Page excerpt
• • • • •
Related lectures: Lecture 11. Make the agent's runtime observable · Lecture 12. Clean handoff at the end of every session Template files: templates/
Project 06. Build a Complete Agent Harness (Capstone)
What You Do
This is the capstone project. Assemble everything learned in the first five projects, run a full benchmark, then do a cleanup pass to verify quality is maintainable.
Use a fixed multi-feature task set covering the complete product slice: document import, indexing, citation-based Q&A, runtime observability, and readable restartable repo state. First run with weak harness baseline, then with your strongest harness, then a cleanup and re-run. Finally, do a harness ablation experiment — remove one component at a time and see which ones actually matter.
• • • • •
Supplied material
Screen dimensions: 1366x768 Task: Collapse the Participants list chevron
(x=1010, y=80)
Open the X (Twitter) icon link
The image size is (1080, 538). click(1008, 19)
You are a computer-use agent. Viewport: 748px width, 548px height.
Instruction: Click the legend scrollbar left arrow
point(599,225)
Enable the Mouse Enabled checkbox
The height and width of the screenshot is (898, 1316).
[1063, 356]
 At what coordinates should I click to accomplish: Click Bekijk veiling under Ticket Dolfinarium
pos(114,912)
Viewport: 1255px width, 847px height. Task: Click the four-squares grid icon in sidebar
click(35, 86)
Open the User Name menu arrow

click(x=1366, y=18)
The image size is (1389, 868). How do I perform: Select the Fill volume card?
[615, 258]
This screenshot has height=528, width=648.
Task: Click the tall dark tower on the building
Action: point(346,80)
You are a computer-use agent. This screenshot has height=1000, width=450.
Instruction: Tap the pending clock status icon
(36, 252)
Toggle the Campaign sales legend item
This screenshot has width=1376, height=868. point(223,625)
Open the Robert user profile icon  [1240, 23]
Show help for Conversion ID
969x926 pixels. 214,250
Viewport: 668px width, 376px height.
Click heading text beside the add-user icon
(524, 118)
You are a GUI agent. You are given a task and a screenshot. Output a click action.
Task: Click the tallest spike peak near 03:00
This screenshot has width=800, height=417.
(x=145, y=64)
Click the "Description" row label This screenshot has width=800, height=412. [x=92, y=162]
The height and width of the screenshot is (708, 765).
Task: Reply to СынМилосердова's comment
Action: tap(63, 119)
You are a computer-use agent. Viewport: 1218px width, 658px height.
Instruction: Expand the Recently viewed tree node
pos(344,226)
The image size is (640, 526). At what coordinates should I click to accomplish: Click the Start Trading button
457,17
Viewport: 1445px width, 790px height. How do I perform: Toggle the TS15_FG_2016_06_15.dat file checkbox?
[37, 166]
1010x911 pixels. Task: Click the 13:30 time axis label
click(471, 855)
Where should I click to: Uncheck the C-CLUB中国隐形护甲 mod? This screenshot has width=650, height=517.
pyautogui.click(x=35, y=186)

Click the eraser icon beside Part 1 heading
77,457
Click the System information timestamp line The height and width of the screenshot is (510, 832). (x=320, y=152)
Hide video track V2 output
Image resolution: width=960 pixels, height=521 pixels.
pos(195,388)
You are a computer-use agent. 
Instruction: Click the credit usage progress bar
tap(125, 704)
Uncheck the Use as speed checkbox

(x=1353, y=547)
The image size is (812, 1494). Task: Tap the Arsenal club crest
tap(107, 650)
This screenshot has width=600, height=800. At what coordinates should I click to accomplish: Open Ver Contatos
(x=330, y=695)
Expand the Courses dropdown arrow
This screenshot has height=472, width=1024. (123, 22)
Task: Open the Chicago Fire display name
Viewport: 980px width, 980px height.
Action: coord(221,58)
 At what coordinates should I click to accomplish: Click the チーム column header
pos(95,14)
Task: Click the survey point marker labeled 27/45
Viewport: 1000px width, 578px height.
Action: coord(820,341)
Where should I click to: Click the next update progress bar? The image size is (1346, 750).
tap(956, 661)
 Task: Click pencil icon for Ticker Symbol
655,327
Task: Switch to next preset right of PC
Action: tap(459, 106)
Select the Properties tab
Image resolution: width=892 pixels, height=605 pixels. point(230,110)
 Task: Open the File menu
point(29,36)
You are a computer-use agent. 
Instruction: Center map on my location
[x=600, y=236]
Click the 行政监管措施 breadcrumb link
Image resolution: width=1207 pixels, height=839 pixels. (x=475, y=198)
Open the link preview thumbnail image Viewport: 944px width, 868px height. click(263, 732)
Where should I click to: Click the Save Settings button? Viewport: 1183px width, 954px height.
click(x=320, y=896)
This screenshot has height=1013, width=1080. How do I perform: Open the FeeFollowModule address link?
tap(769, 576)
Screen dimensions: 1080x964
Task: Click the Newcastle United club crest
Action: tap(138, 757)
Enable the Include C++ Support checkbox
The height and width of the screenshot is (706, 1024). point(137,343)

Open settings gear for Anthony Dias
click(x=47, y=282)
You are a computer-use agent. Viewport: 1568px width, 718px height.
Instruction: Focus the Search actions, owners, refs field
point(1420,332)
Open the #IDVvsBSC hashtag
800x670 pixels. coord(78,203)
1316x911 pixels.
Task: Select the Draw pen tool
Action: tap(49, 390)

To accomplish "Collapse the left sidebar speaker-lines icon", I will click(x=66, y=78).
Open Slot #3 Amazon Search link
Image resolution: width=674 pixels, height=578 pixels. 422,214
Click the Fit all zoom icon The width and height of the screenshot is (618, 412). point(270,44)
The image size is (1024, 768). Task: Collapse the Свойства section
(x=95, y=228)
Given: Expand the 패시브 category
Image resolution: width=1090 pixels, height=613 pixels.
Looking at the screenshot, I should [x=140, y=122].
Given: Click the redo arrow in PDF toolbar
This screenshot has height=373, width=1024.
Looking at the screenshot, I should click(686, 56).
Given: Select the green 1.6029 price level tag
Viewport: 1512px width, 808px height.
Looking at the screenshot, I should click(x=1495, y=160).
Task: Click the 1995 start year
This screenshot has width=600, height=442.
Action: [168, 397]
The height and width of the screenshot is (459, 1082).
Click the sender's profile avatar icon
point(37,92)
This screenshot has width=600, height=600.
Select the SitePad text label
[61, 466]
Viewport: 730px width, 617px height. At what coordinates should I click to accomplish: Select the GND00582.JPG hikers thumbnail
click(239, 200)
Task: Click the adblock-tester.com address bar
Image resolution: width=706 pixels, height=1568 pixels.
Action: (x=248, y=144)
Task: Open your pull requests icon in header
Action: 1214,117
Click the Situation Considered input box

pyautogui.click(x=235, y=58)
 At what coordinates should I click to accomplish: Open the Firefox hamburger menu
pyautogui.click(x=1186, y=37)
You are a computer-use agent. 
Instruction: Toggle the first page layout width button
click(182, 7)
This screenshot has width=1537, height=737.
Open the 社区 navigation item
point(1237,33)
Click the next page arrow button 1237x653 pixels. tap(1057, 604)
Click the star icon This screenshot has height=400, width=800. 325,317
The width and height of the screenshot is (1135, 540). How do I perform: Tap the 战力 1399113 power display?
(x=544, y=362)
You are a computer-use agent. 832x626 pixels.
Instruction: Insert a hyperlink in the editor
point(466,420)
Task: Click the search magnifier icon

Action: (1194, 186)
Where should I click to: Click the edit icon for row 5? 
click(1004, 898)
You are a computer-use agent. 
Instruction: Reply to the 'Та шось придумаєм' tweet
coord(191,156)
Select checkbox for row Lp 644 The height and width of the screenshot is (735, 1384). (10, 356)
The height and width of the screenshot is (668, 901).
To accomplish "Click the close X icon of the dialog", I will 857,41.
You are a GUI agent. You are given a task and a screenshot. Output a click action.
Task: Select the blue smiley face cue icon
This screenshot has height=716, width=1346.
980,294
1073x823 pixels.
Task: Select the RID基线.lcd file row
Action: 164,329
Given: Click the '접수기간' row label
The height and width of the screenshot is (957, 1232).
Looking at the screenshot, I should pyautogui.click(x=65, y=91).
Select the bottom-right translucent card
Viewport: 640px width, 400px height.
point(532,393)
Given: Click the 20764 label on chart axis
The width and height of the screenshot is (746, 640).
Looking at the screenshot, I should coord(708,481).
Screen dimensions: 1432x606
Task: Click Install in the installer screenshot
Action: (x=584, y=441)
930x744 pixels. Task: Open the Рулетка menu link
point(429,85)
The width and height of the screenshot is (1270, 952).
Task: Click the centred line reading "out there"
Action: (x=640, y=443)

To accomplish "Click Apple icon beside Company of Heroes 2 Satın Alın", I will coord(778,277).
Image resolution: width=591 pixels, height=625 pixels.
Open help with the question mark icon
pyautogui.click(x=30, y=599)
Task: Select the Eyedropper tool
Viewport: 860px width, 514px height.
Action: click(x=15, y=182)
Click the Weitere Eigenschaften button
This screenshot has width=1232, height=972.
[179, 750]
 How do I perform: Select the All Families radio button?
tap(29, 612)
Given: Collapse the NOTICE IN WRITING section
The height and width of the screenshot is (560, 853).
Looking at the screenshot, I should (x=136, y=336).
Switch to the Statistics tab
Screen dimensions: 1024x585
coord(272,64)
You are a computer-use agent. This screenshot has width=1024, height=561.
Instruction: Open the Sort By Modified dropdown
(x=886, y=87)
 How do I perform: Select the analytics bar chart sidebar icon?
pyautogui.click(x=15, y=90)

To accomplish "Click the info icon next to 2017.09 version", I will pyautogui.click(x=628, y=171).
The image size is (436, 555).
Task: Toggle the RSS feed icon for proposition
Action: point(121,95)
• • • • •
Check your understanding
A. In the capstone project text, recast the paragraph beginning "Use a fixed multi-feature task set" as a short list that keeps its main facts.
B. Continue the capstone project text from its last sentence.
The rows have no connection to the capstone project text.

Per-task answers
A.
- Use a fixed multi-feature task set covering the full product slice: document import, indexing, citation-based Q&A, runtime observability, and readable, restartable repo state.
- Run it first with a weak baseline harness.
- Run it again with your strongest harness.
- Do a cleanup pass and re-run.
- Finish with a harness ablation experiment: remove one component at a time to see which ones actually matter.

B.
Tools
- Claude Code or Codex
- Git
- Node.js + Electron
- Quality document template
- Evaluator rubric
- All harness components accumulated from the first five projects
Harness Mechanism
Complete harness: all mechanisms + observability + ablation study
Use the Checked-In Project
Repository path: projects/project-06/
| Directory | What it contains | What to compare |
|---|---|---|
starter/ | Mostly complete product code with intentionally weak harness surface: basic AGENTS.md, no feature_list.json, no session-handoff.md, no clean-state checklist. | Manual weak-harness baseline observations. The starter intentionally does not include benchmark scripts. |
solution/ | Full harness surface: AGENTS.md, CLAUDE.md, feature_list.json, init.sh, session-handoff.md, clean-state-checklist.md, quality/evaluator docs, benchmark and cleanup scripts. | Run projects/project-06/solution/scripts/benchmark.sh and projects/project-06/solution/scripts/cleanup-scanner.sh, then compare quality-document evidence. |
Unlike earlier projects, the capstone starter is not mostly missing product features. The main gap is the operating harness around the app.